Thursday, March 02, 2006

EL DIA DE KIKI Primera Parte

Hubo una vez un programa de radio en una emisora municipal, a veinte kilómetros de donde yo vivo que se llamaba Panda Pops. Lo conducía este que te escribe a diario. Su historia abarca tres años de mi vida. Los recuerdo intensos y emocionantes. Polémicos e ingratos a veces. Pero si algo me reportó aquel programa que arrancó en 2.ooo fue la oportunidad de conversar con personalidades excepcionales desde un punto de vista artístico y humano. Raras avis que se separan por su diferencia de la mayoría, enriqueciendo las ondas y por extensión ampliando mi admiración hacia ellas.
Kiki D'aki, por entonces, Maria José Serrano, de profesión otra fase de su vida, fue además una artista que me hizo soñar a través de su voz serena, languida, llena de matices y arropada por melodías de amor que me remitían ya no sólo a mesas camilla de vainicosas esencias sino a espacios abiertos en laxitud. Hablaban de balnearios, futuros inciertos, condescendencias ante infidelidades amorosas o del choque del individuo ante el marasmo de la urbe.
Yo era un adolescente y descubrí a Kikí asi, aureolada de intelectualidad en una movida madrileña no exenta de esta, y siempre asociada a la figura del Zurdo.
Por entonces, cuando la entrevisté estaba seguro de que María José, desde su otra vida, la del siglo XXI, estaba harta de que le hablaran de Fernando Marquez, o por lo menos que se redujera su obra musical a un mero trámite entre Pigmalión y su Galatea. Hubo mucho más.
Al principio con las divertidas Chinas, Runaways menos vulgares, y después de su colaboración con el ex La Mode (si, su Maxi Single de amor), una etapa que me imagino Pattypravista, es decir, cantante con personalidad, misteriosa e irregular, con canciones perdidas y para mí ilocalizables.
Pero ante todo, Kikí fue para quien escribe (un fan) una amiga entrañable, cercana, acogedora, algo parecido a un amor platónico. Y después de todo el tiempo transcurrido sigo pensando que fue la gran musa de la movida. Mucho más coherente que Alaska y, por descontado, más fina que Ana Torroja.

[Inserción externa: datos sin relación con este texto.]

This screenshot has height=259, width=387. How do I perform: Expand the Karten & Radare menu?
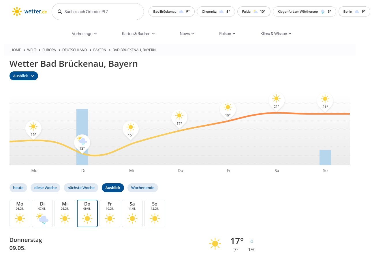pos(138,34)
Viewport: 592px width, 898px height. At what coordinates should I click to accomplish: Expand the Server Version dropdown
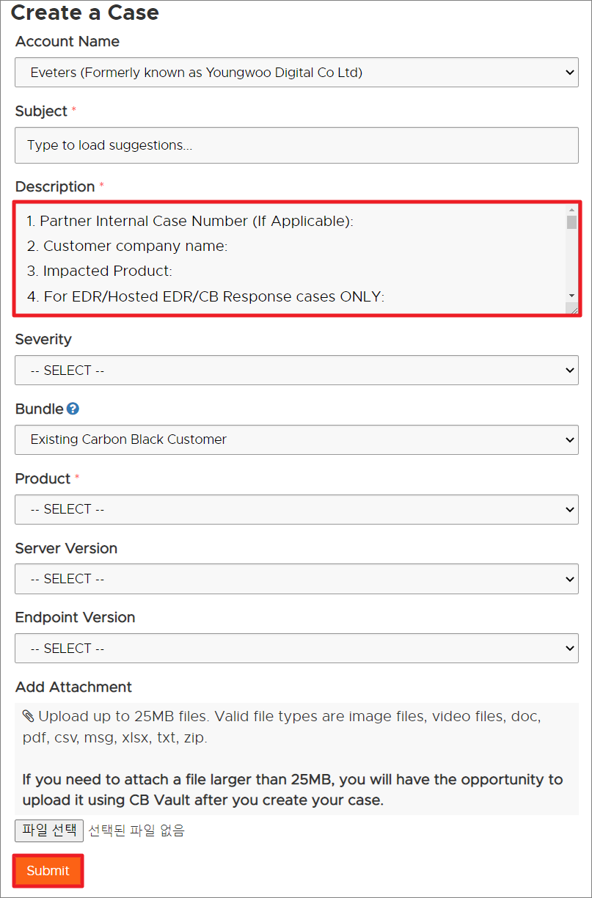coord(296,579)
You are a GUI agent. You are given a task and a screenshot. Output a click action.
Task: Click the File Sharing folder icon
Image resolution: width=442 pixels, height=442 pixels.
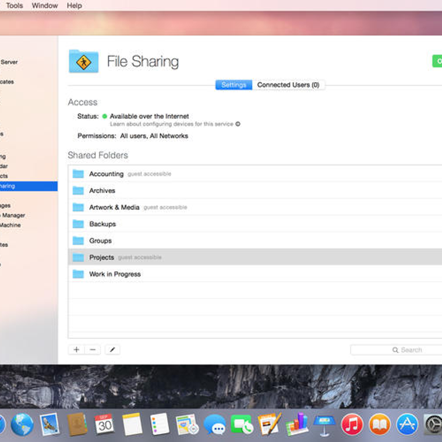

Para mi fue todo un placer poder saludarla. Tenerla en Panda Pops fue todo un lujazo, en aquella tarde primaveral de 2001. Con sol y pastitas de te.
Dildo de Congost me había prevenido de su cerrazón de antemano para comunicar sentimientos ( algunos muy diluidos por el tiempo), de su timidez que era crónica, que era un ser muy especial. Como el Zurdo pero en tia. Con estas indicaciones y un rápido repaso a encantadoras viejas entrevistas en fanzines amarillentos me enfrenté a la situación. Y si bien es cierto que hubo partes de la charla en las que Kikí me pareció algo cortita ( aunque sin llegar a defraudarme del todo puesto que su personalidad sino estaba alli se intuía lo suficiente) en otras estuvo emocionante. Fue al acercarse al dolor, al recordar la muerte de un ser próximo que le motivó alejarse del mundanal ruido y volver a su trabajo de bibliotecaria chic. Escuchamos a las Chinas y había olvidado las versiones que hacían, hablábamos de cine y no decía títulos, salieron las Vainicas y estuvo ambigua en la apreciación crítica de su trabajo póstumo. Pero en cambio, daban ganas de comérsela en sus reafirmaciones poperas, en su culto a François ( yo la comparé con la francesa y ella se sintió particularmente halagada), le pinché a LeMans ( dijo que no los conocía, pero que eso era exactamente lo que le gustaba de la música: que hubiera sentimiento y buen gusto). Entonces no me contuve y le rogué que por favor volviera a meterse en un estudio de grabación, que su marido pintor y músico le escribiese algo que pudiera convertirse en CD. Que sería maravilloso que Siesta se pusiera en contacto con ella, que hay arreglistas y productores exquisitos como Errazquin o Ramón Leal que la admiran y que estarían encantados de poder trabajar con ella. Nerviosa se distanció de mi desmesurado entusiasmo, le daban miedo los saltos al vacío. La dejé algo tristona y con serias dudas de que hubiera funcionado la entrevista. Le contesté que había estado maravillosa y le pedi que me mandara sus maquetas ochenteras ( verdaderas gemas desconocidas). No me las mandó. No importa. Año y pico después Kiki me regaló a mi, y a todos sus fans irredentos, algo mucho mejor. Sacaba un disco extraordinario tras casi veinte años de inactividad al respecto dejándonos a todos con la boca abierta.